Legal capacity refers to the right that individuals have to make decisions for themselves within the constraints of the law – and which must then be recognised as being legal. Legal capacity and decision-making are important topics in the dementia field, as they affect the wellbeing and autonomy of people with dementia. At our November Alzheimer’s Association Academy meeting, four experts shared recent reviews, advances and initiatives addressing legal capacity and decision-making with colleagues from our member organisations. The meeting was moderated by Ana Diaz, Public Involvement Lead at Alzheimer Europe, who co-developed our 2016 Yearbook on legal capacity and decision-making.
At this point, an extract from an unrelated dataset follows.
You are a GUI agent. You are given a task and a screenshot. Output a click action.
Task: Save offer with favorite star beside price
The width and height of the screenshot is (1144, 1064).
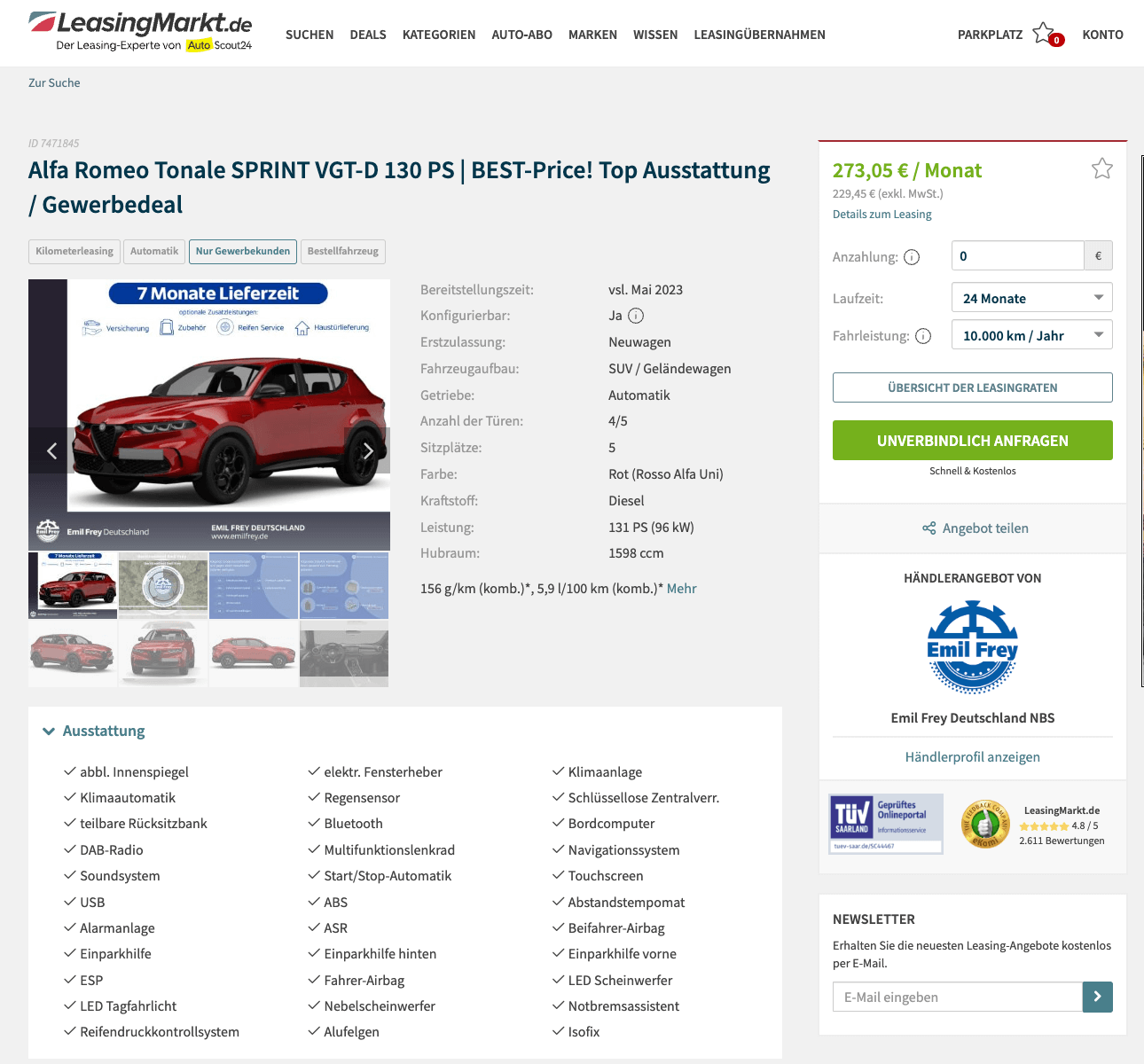pos(1101,168)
The first speaker at the Academy meeting was our Policy Officer, Owen Miller. Owen has spent the last year working on an update to our 2016 Yearbook, which will be published in the coming weeks. The 2023 Yearbook reviews European, national and international legislation on legal capacity and decision-making, describing how different policies and strategies address aspects such as testamentary capacity, civil responsibility, consent for medical treatment and research, powers of attorney and substitute/supported decisionmaking. In his talk, Owen provided a detailed overview of the Yearbook, noting that while there are some commonalities in countries across Europe (e.g. limiting the ability to marry to those who have legal or decision-making capacity), certain countries are more progressive when it comes to laws regarding proxies or guardianship. There is still a lot more work needed to ensure the rights of people with dementia are respected, Owen explained, describing the key recommendations from the Yearbook. These include specific calls to action, such as the reform of laws that deny some people with dementia the right to vote, as well as the need for training and resources for supported decision-making.
Next, Lenka Vysoka (European Commission) spoke about new proposals for reform of cross-border arrangements for adults in need of support. These draft proposals from the European Commission are particularly relevant in situations where caregivers, families or friends of people with dementia live in different countries, and were developed in response to the growing number of people in need of support on cross-border issues. Lenka explained that 27.4 million adults in Europe are in situations of vulnerability, and that between 150,000-780,000 of them are at risk of cross-border issues. The 2000 Hague Convention on the Protection of Adults entered into force in 2009, she said, but compliance is slow and only 12 EU countries are contracting parties to the Convention. One of the aims of the proposals is to oblige Member States to sign, ratify and accede to the Convention, providing greater clarity and harmonisation on applicable laws and recognition of measures, as well as improved cooperation among competent authorities. Harmonisation also extends to registers of vulnerable persons, enabling data sharing between countries and competent authorities to increase the assurance of protection and respect of measures whilst abroad.
The third speaker, Adrian Ward (European Law Institute/ELI), gave a presentation of a newly-launched ELI project on decision-making, which is focusing on advance choices for future disablement. The term “advance choices” over “advance directives” was carefully chosen, hoping to prompt a shift from the mental health focus of advance directives, to a more holistic model of recording preferences and wishes, rather than instructions. The ELI project aims to develop model laws with practical guidance, with a view to encouraging the adoption of advance choices and supporting people in making use of them. Adrian spoke about the potential value of advance choices in the context of dementia, which can help provide support for peoples’ right to autonomy and self-determination. In doing so, he explained, people with dementia, their families and carers would have greater clarity and reassurance about their rights being respected now, and in the future.
The final speaker of the Alzheimer’s Association Academy meeting was Aine Flynn, Director of the Decision Support Service (Mental Health Commission, Ireland). Aine’s presentation on the adaptation of Irish legislation to the requirements of the UN Convention for the Rights of People with Disabilities (UNCRPD) provided a valuable case study in the national context, compared to the EU context that was discussed by Adrian and Lenka. Aine explained that an overhaul to the Irish legislation was long overdue, with the Marriage of Lunatics Act dating back to 1811, and the Lunacy Regulation dating back to 1871. These statutory arrangements were blunt instruments, aiming to protect people lacking capacity, but infringing on their human rights. She then outlined the new reforms that were implemented in 2022, noting that there is now a presumption of capacity and that people must be supported in making their own decisions as far as possible, maintaining their dignity and autonomy. These reforms are operationalised through a new Decision Support Service, Aine explained, which provides a three-tier framework for supported decision-making, ranging from a decision-making assistant (appointed by the patient as a supporter, with no power to make decisions on behalf of the patient), to a co-decision maker and, at the highest level of support, a decision-making representative (appointed through Court application, for a limited time and with a limited scope).